• Tareas por realizar:
a: Resume en dos oraciones el texto sobre el programa literario de Sánchez Dragó.
b: Prolonga el texto sobre el programa literario de Sánchez Dragó a partir de su última oración.

• Fragmento citado:
◆ ◆ ◆ ◆ ◆

Ocurrió de nuevo en la deliciosa Telemadrid. Ya he dicho alguna vez que de cuando en cuando, no sin precauciones, me asomo al programa literario de Sánchez Dragó. Las medidas que tomo son comprensibles, y no falta entre ellas una bebida bien fuerte de las que embellecen la madrugada, la hora en que vivimos despiertos los soñadores y los lectores de Marcel Proust.
Tengo que admitir que en ocasiones no es el presentador lo peor del programa, aunque siempre hacen presencia su servilismo y unas dosis de juicio torticero, "marca de la casa". Lo lamentable lo traen sus invitados, quienes, aprovechando la publicidad personal que la pequeña pantalla les concede como gracia accidental, se destapan impúdicos en su transformación en las personas interesantísimas y sabias que no son, y así, en su delirio, agarro el cuello de la botella de whisky y no sé muy bien si beber el veneno o derramarlo sobre mis ojos.

◆ ◆ ◆ ◆ ◆

• Datos sin procesar:
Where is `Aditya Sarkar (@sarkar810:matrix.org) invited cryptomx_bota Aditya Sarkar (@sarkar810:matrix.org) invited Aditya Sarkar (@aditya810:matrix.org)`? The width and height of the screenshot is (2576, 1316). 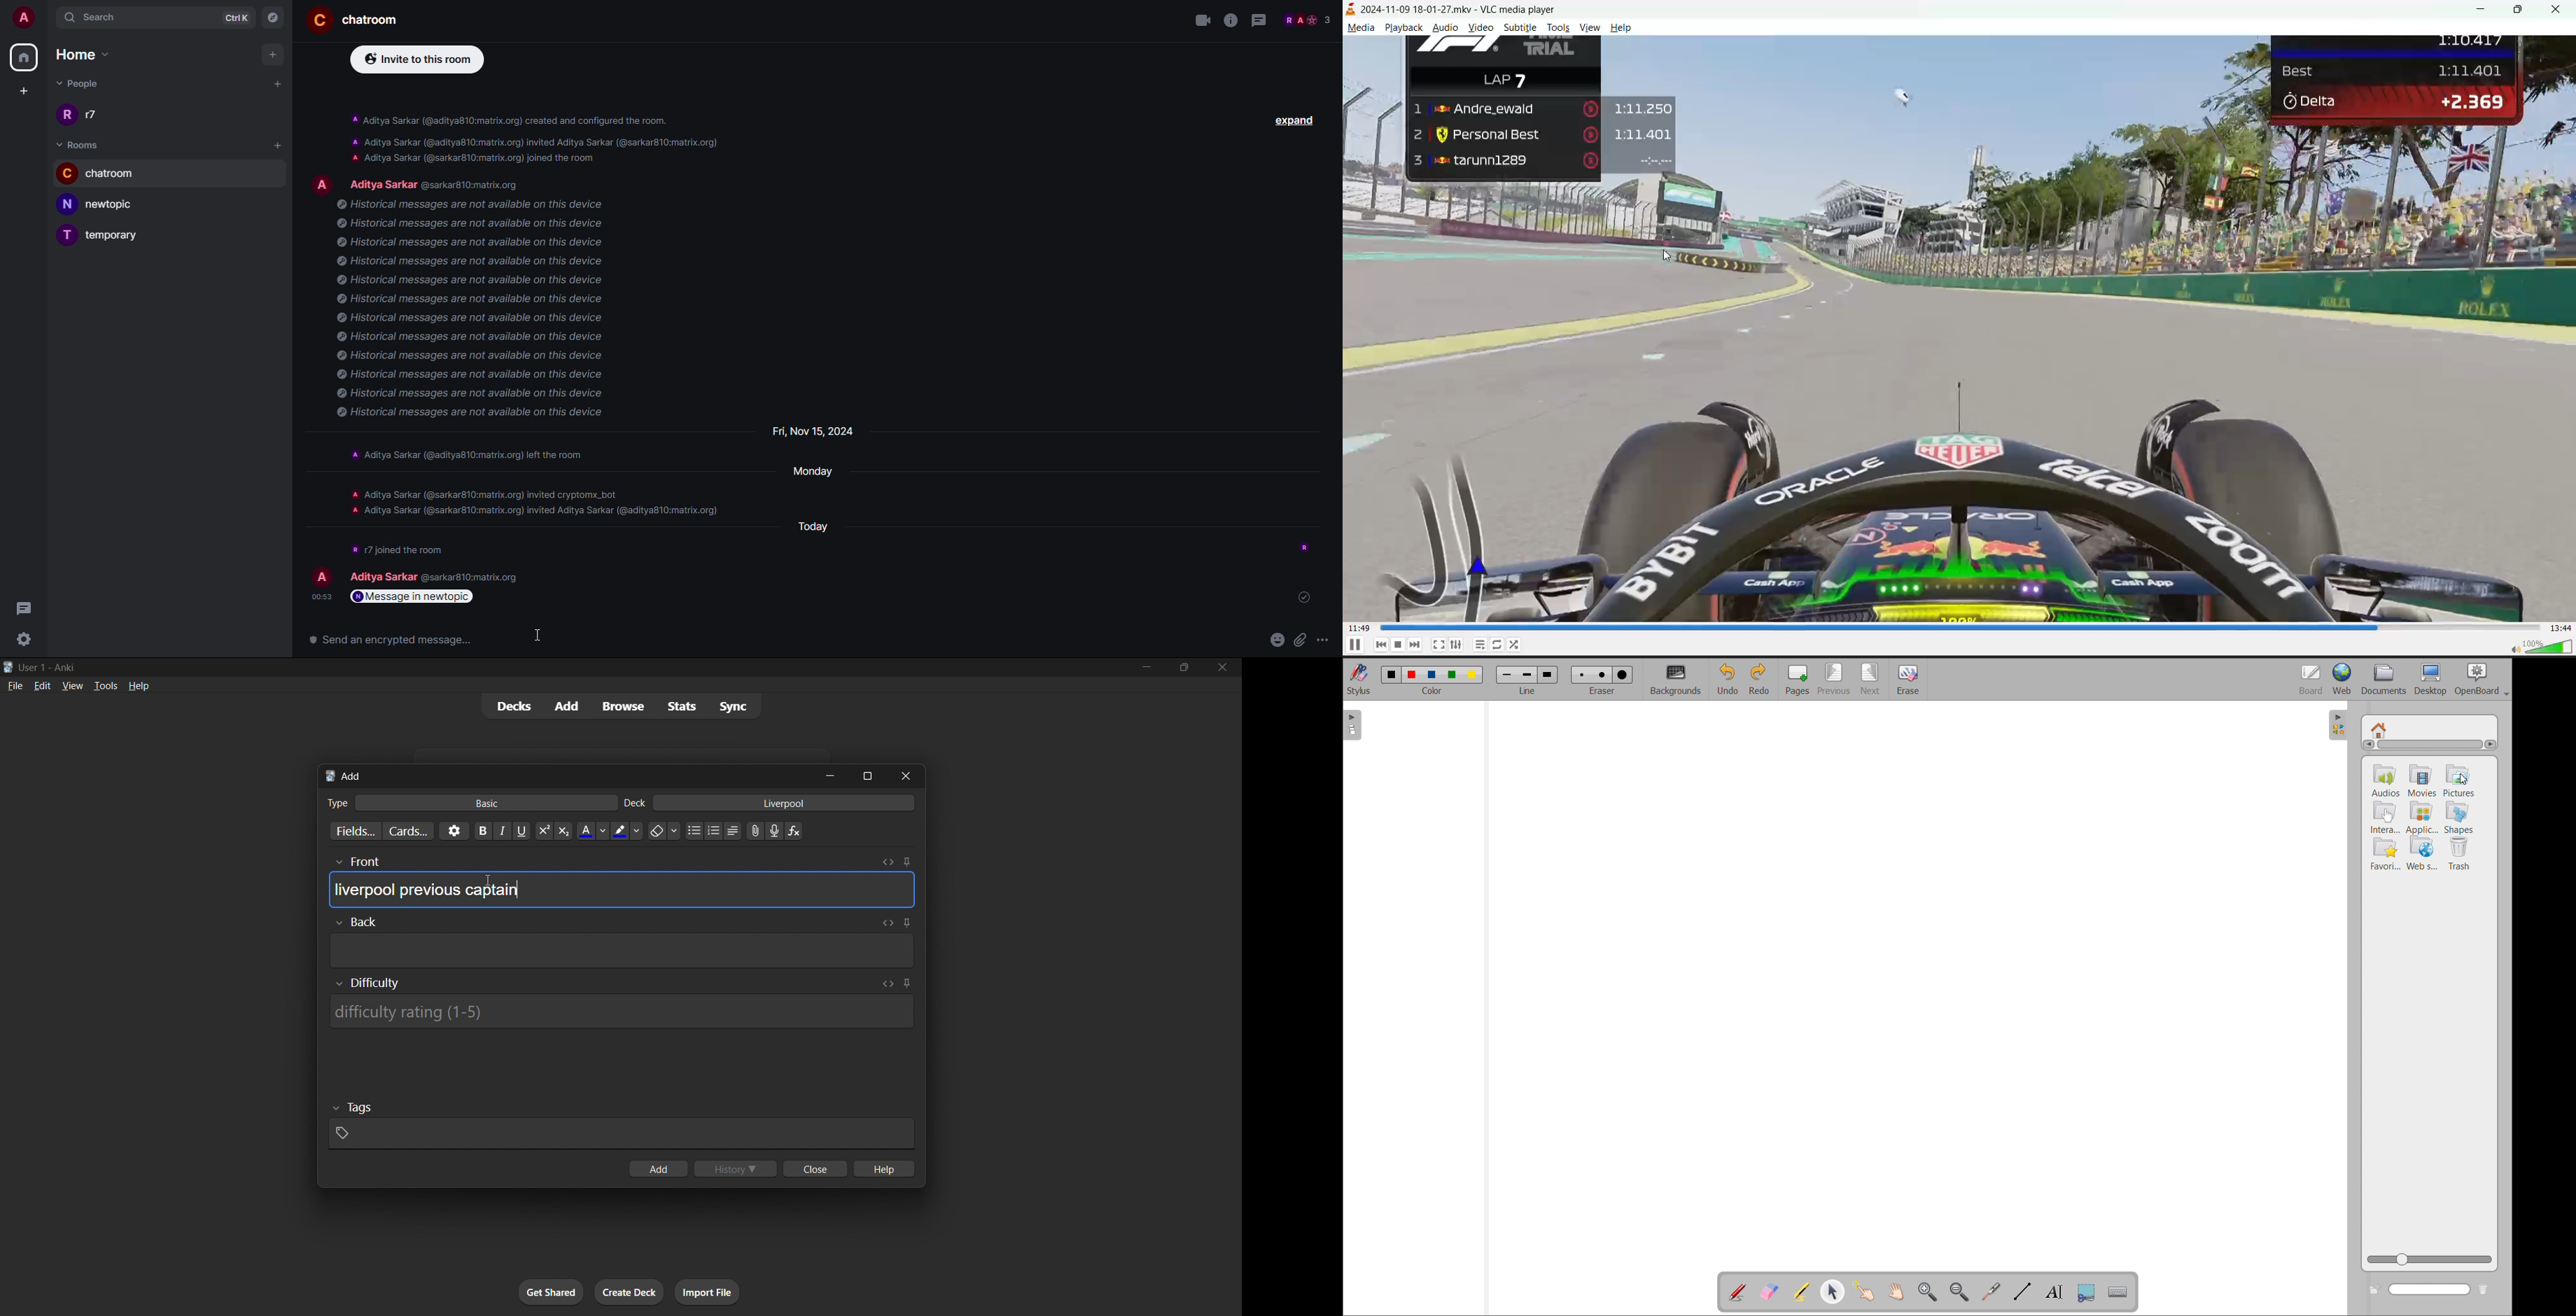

◆ ◆ ◆ ◆ ◆

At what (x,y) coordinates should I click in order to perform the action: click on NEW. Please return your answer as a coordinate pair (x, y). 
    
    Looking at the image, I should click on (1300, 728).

◆ ◆ ◆ ◆ ◆

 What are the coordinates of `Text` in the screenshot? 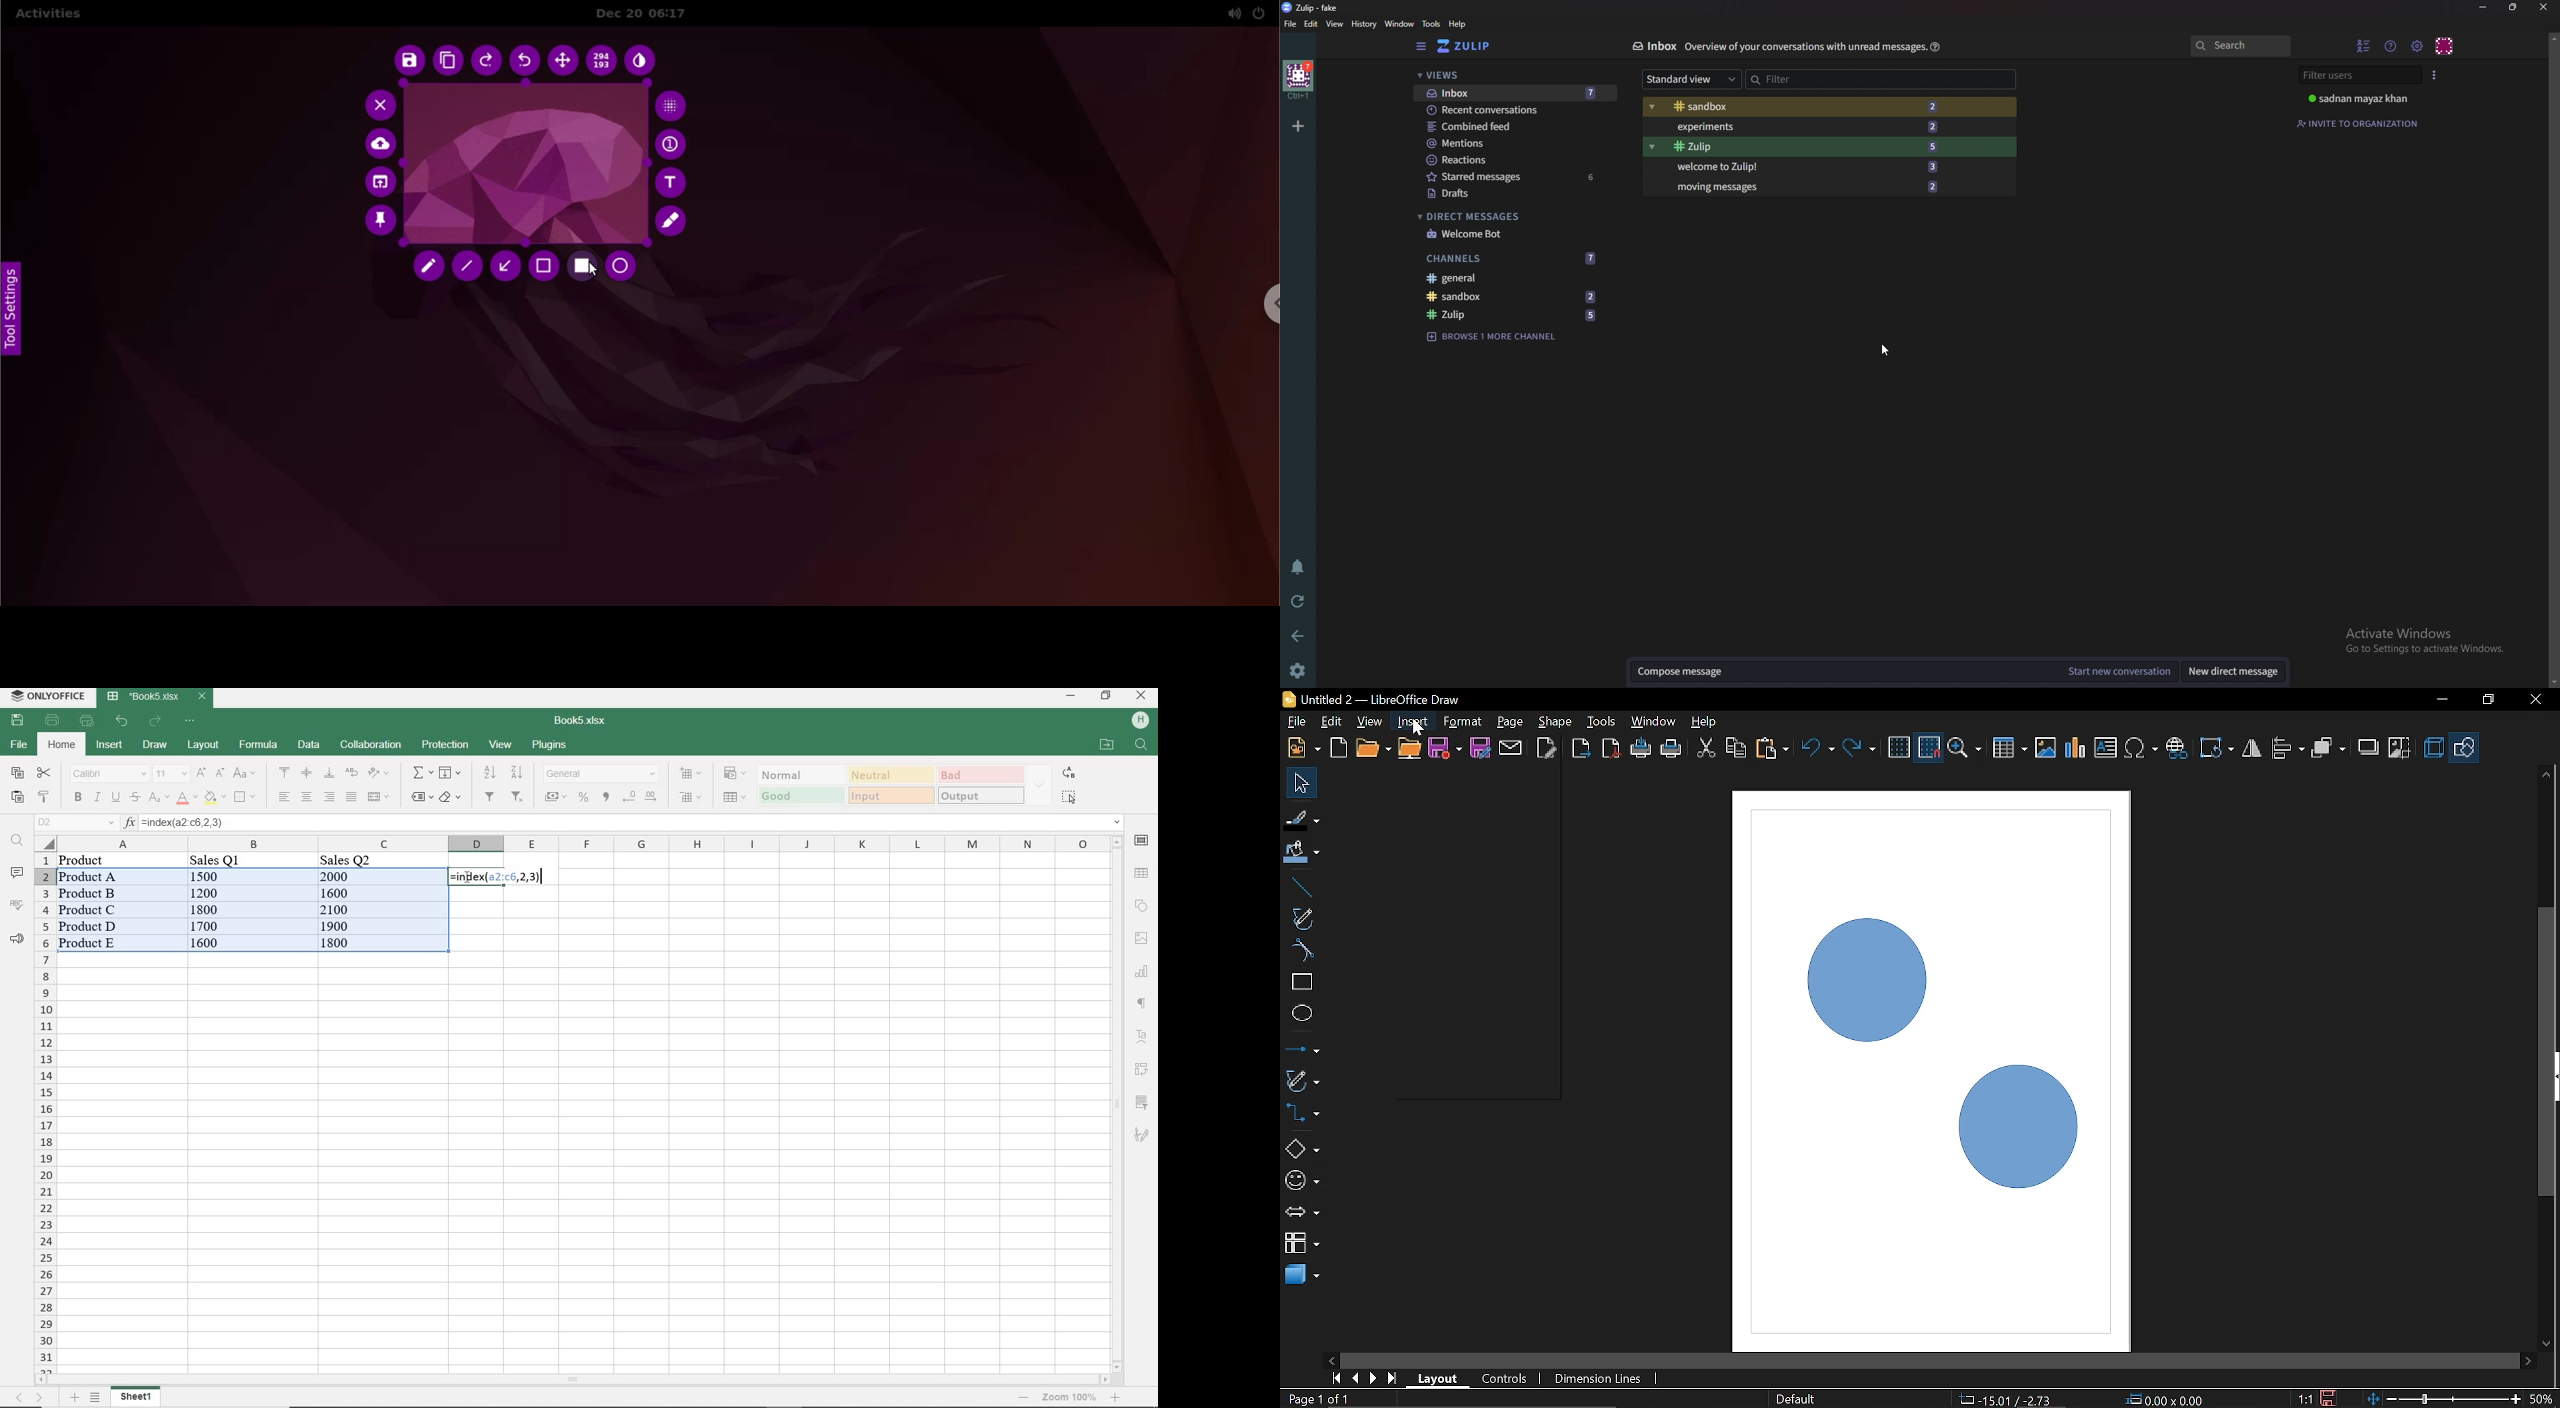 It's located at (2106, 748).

◆ ◆ ◆ ◆ ◆

• Problemas resueltos:
a: El texto cuenta que, de cuando en cuando y con precauciones como una bebida fuerte de madrugada, se asoma al programa literario de Sánchez Dragó en Telemadrid. Aunque reprocha al presentador su servilismo y su juicio torticero, afirma que lo lamentable lo traen los invitados, que aprovechan la publicidad de la pequeña pantalla para presentarse como las personas interesantísimas y sabias que no son.

b:
La última noche en blanco que pasé con Sánchez Dragó tuvo como invitado a Alberto Vázquez-Figeroa. No obstante no haber leído ninguna de sus obras, aprecio sin esfuerzo que se trata de una persona de fina sensibilidad. En mi "adolessensia", que diría el autor tinerfeño -que diría un periodista, o "el de Tenerife", más al gusto de los casposos profesores universitarios de la filología hispánica-, mi padre me obsequiaba tras algún viaje con una muestra de su exotismo tropical recién adquirida en el aeropuerto, y siempre con la intención de hacer de mi la buena persona en que me convertido por otros medios. Por supuesto que no me siento capacitado para determinar qué lugar le corresponde a Vázquez-Figueroa dentro de la literatura en castellano, pero le pido al Dios de Benedicto que haya otorgado a este creador infatigable el premio de haber escrito algo bueno, aunque sólo sea una miserable obra.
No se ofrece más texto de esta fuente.